Rulebreaker: New Cadillac ATS is GM’s Most Radical Car Since the Volt


“We broke a lot of our own rules,” says Dave Masch, chief engineer of the highly anticipated 2013 Cadillac ATS, Cadillac’s new 3 Series fighter. He’s a GM lifer, and that term carries a lot of baggage — GM lifers are supposedly dull, plodding, buttoned-down company men who worship system and process over product. They follow the rules that gave us the Olds Alero, Chevy Aveo, Pontiac Aztek, and dozens of other forgettable pieces of automotive dross. But here was Masch showing me around the new baby Caddy and pointing out all the stuff GM’s product development rulebook would never have allowed. And he was loving every minute.

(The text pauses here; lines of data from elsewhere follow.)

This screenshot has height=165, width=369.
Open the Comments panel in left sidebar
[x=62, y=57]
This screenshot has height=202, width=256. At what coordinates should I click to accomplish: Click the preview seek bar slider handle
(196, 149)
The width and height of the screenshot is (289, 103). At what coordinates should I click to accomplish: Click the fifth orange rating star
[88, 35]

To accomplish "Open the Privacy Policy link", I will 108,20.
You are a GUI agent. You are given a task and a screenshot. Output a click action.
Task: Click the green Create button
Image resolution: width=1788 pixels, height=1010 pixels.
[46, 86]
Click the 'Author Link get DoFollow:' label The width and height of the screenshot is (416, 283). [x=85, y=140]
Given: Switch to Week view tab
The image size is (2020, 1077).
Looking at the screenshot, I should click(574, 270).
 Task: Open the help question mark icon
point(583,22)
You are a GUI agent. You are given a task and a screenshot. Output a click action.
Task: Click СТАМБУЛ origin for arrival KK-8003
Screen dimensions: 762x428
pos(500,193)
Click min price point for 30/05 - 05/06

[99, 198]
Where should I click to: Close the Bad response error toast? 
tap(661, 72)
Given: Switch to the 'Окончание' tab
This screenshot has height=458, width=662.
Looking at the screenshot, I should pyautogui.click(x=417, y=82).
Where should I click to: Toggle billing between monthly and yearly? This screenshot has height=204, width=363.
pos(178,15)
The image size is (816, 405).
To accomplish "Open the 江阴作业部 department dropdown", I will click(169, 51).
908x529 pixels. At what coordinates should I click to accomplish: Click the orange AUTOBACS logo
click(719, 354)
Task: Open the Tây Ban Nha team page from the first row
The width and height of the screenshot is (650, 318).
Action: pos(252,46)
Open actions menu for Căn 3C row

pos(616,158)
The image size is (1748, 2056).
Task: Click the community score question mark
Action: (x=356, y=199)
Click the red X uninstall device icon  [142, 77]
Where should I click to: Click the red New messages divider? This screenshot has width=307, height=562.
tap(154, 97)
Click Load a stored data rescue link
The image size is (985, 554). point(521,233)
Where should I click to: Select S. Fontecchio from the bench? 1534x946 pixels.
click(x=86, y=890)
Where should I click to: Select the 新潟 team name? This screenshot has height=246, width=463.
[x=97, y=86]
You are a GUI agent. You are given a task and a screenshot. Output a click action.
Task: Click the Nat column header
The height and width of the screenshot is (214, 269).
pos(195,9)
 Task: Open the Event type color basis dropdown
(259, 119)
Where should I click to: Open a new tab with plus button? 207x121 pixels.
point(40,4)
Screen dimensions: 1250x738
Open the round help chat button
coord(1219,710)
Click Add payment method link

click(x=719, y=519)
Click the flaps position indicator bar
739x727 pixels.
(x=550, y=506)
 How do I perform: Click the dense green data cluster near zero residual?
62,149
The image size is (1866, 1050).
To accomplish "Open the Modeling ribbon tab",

The ATS might look relatively conventional — the exterior and interior are predictable evolutions of the current Cadillac design language — but in truth this is arguably the most radical new car from GM since the Volt. As you will have read in “Trend,” this Caddy is basically the size of an E46 3 Series BMW, and weighs about as much as a new BMW 135i. That doesn’t sound like rocket science, but getting the ATS built with those attributes intact required a fundamental mindset shift within GM’s product development teams.
The decision to optimize the new Cadillac’s exterior design and chassis engineering around 18-inch wheels is a case in point. Bigger wheels and tires look cool, but are heavy. By taking them off the table at the beginning of the development program, not only could the ATS designers finesse the styling to suit, but Masch’s engineers didn’t have to overengineer suspension components to cope with the extra unsprung mass. Instead, they were able to focus on their core deliverable: making the ATS feel as light and agile and fun to drive as an E46 3 Series. Besides, as Masch points out, even on 18-inch rubber, the car still has the same rim-to-road ratio as a Corvette ZR-1.
But Masch’s team went further than the obvious stuff like right-sizing the new Cadillac’s wheel/tire combination. “Our mantra was ‘every part, everybody, every gram,’” he says. And to do that, they tore up large sections of the GM product development rulebook, the one Bob Lutz colorfully rails against in his book “Car Guys vs. Beancounters”:  “…we engineered for an extreme situation…and alienated literally thousands of customers…on a daily basis.”